start Entries shown

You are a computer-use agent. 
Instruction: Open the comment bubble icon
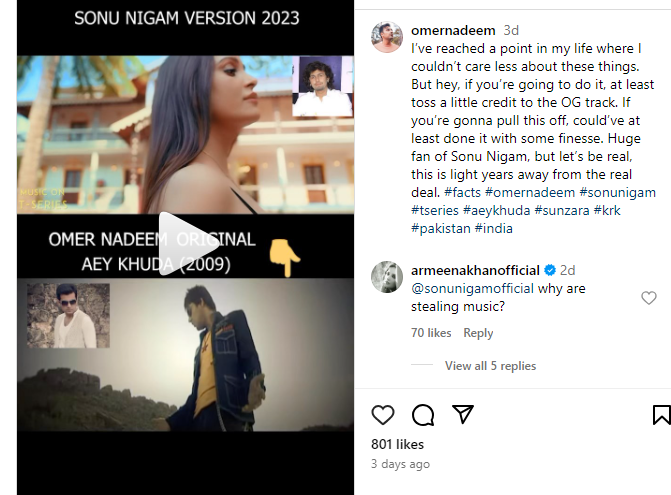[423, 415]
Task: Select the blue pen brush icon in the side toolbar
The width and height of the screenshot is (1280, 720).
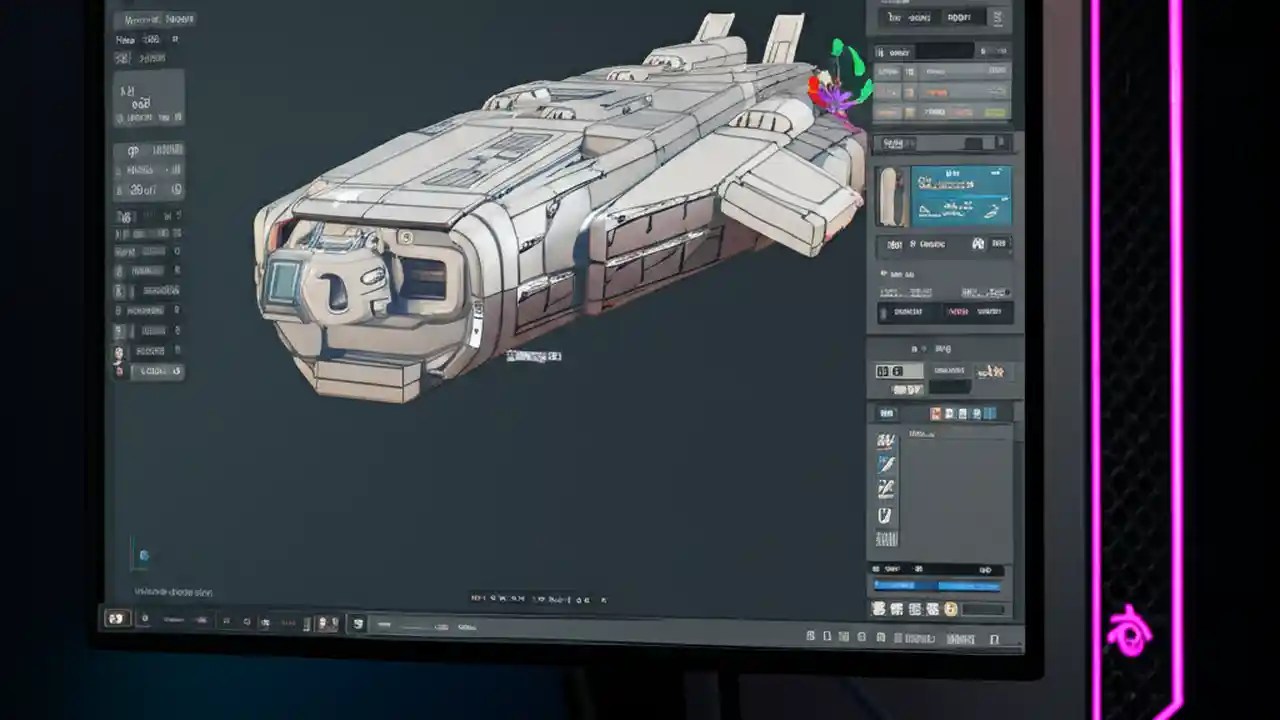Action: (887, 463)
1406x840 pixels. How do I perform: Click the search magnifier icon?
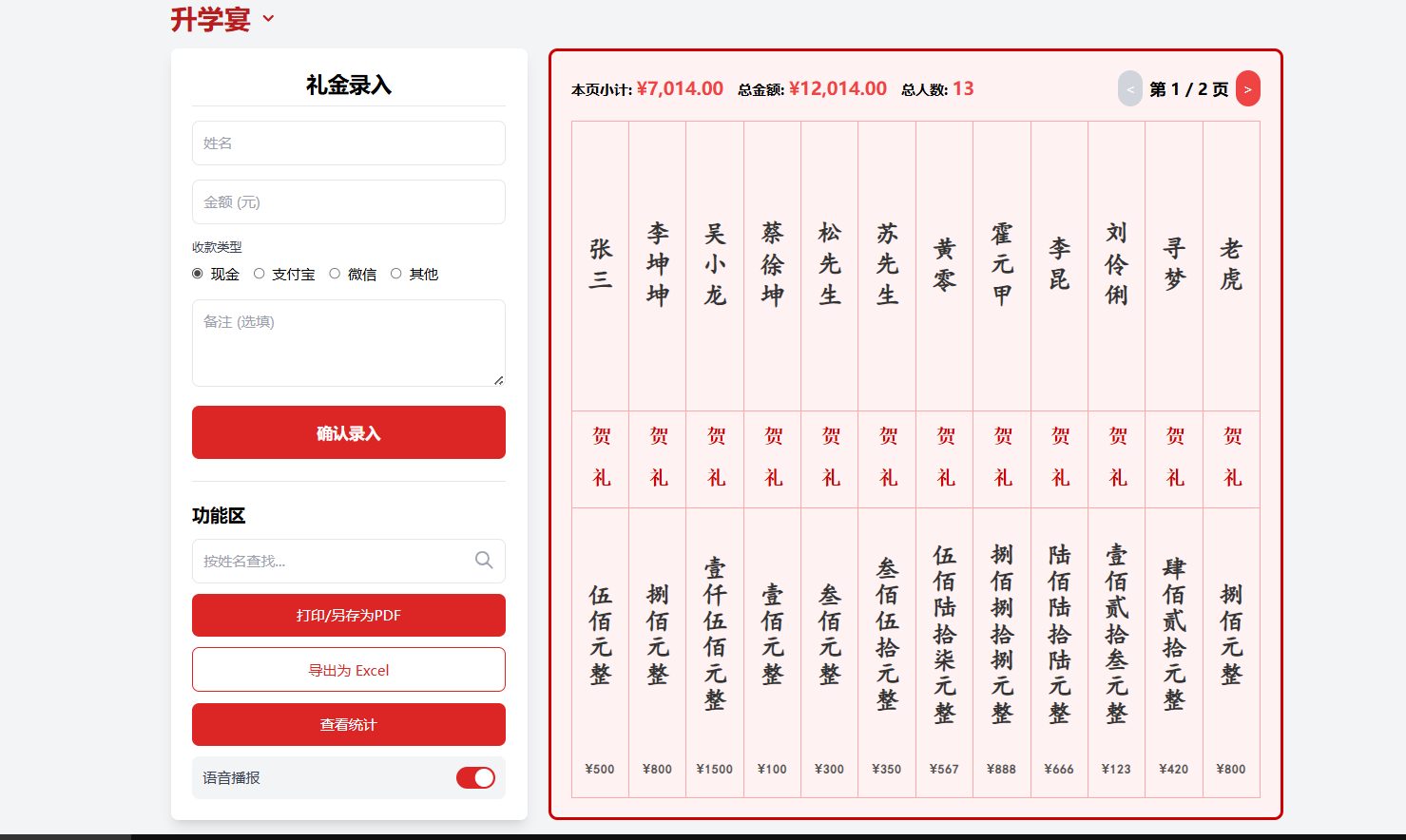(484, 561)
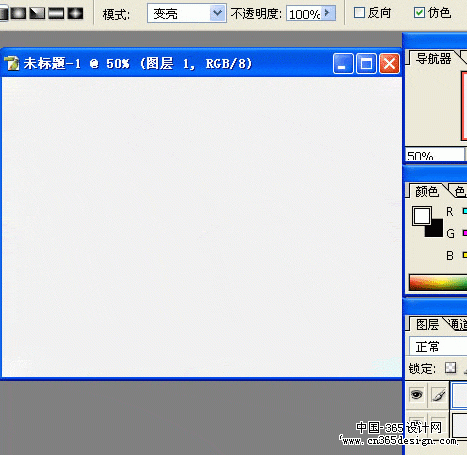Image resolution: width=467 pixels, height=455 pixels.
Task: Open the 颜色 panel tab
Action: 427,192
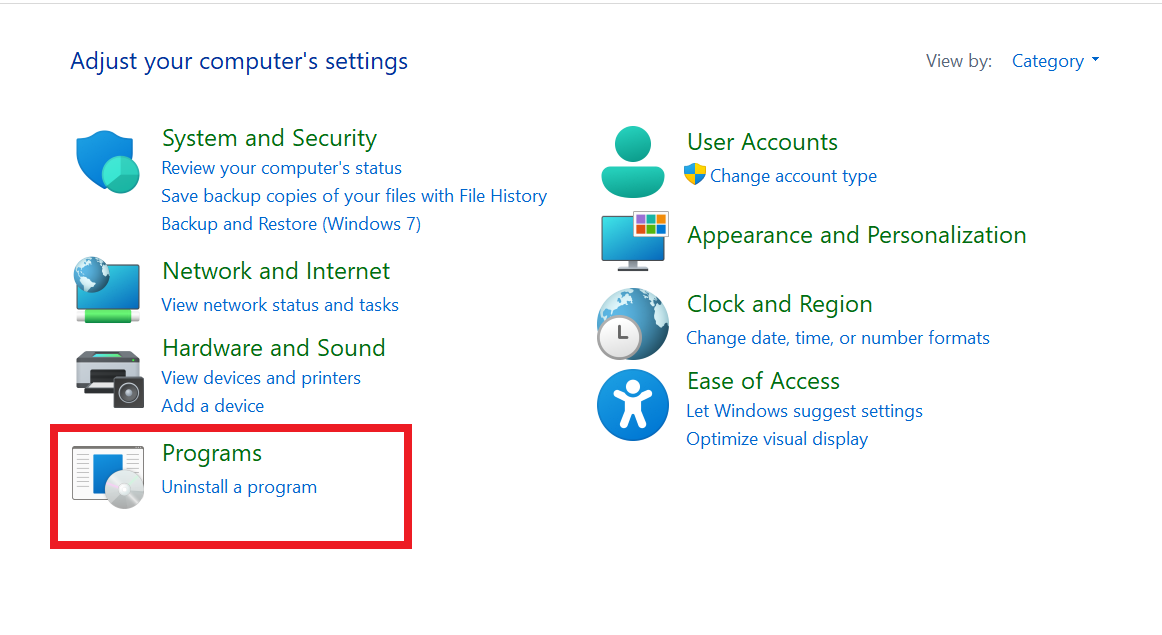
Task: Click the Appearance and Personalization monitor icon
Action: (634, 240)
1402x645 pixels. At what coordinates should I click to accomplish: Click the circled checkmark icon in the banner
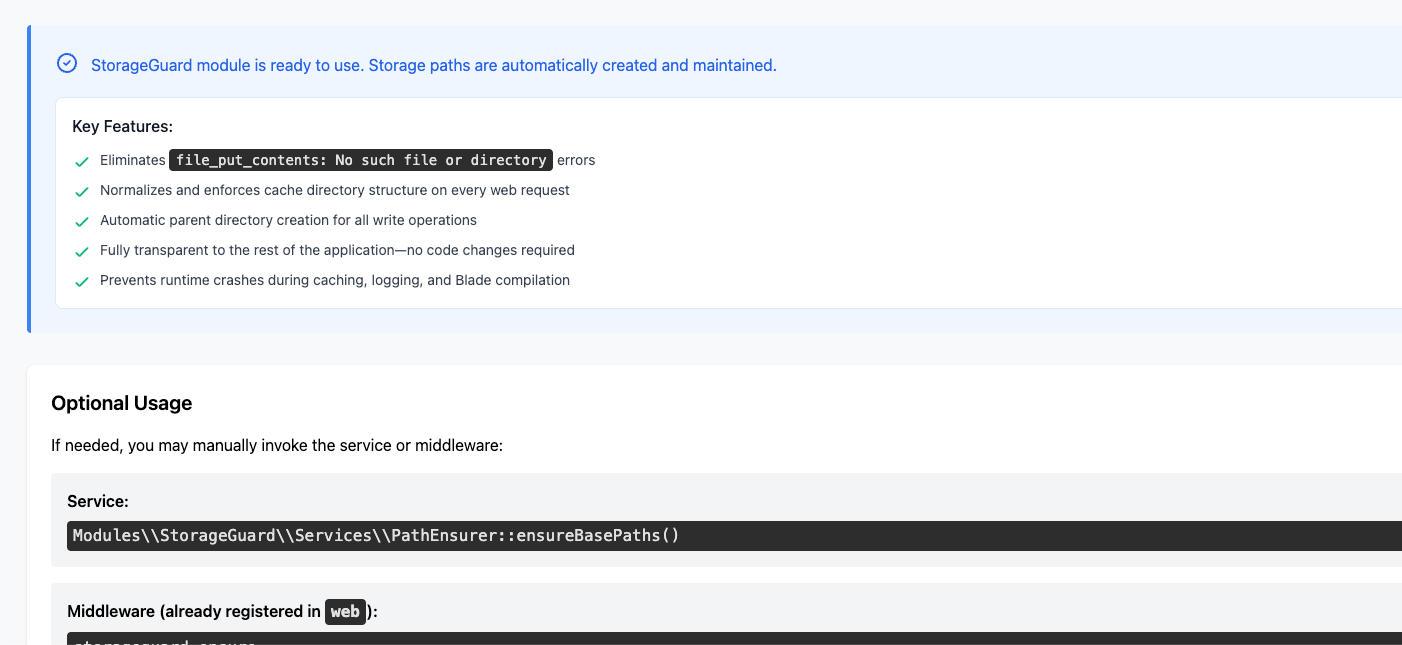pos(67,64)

end Entries shown
start Entries shown

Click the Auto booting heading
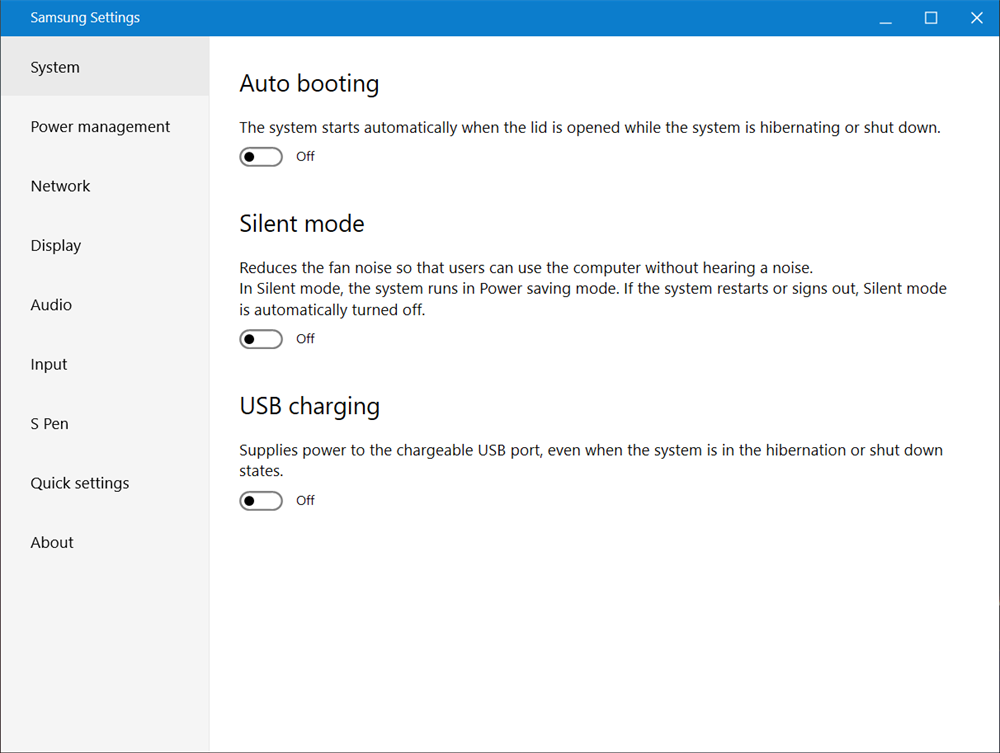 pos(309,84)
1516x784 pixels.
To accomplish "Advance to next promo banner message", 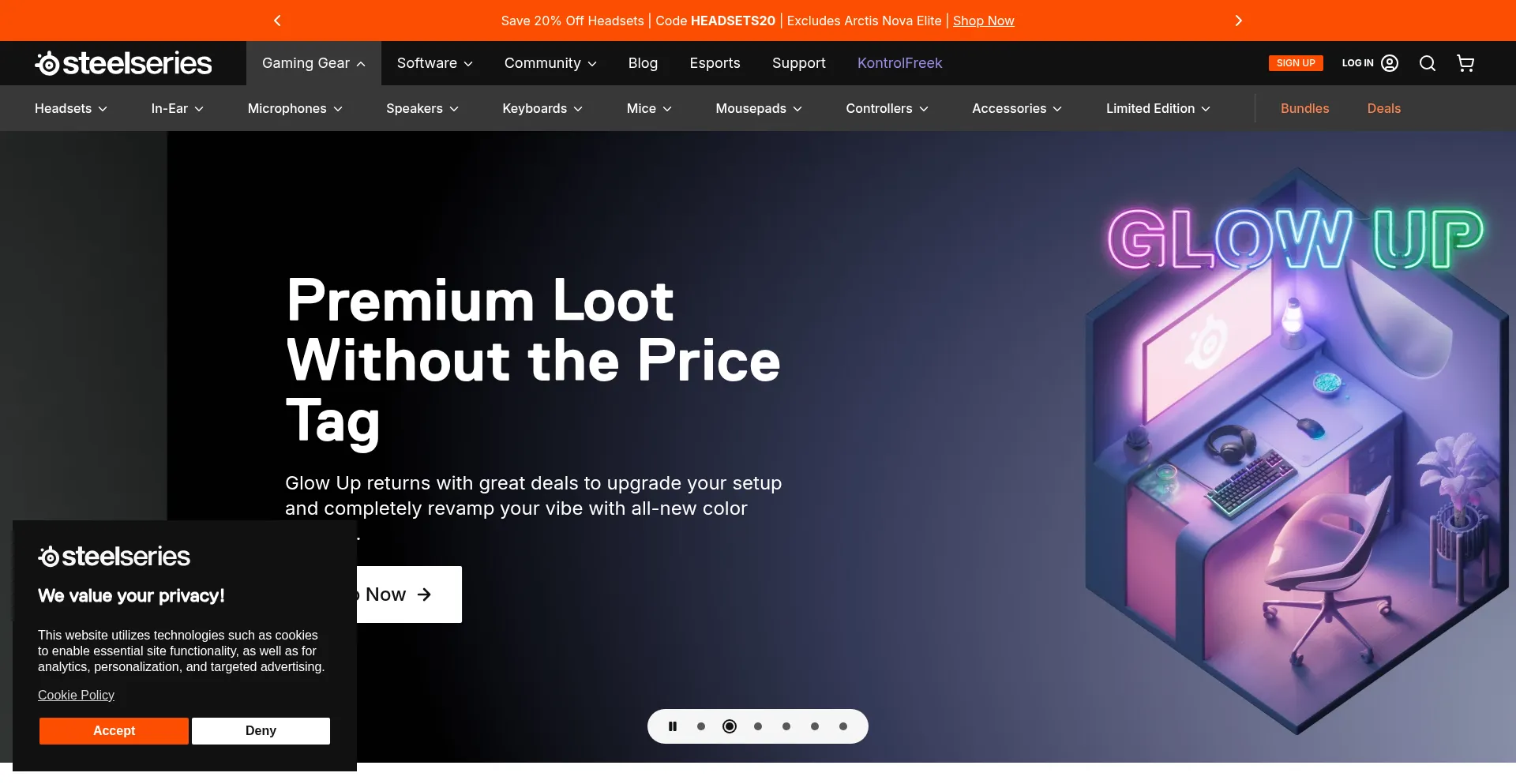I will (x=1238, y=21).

end Entries shown

• The task:
Locate every line in the material above that contains the word "icon", and copy each of those lines in full.

• The response:
Instruction: Open the comment bubble icon
Task: Select the blue pen brush icon in the side toolbar
1406x840 pixels. How do I perform: Click the search magnifier icon?
Task: Click the Appearance and Personalization monitor icon
1402x645 pixels. At what coordinates should I click to accomplish: Click the circled checkmark icon in the banner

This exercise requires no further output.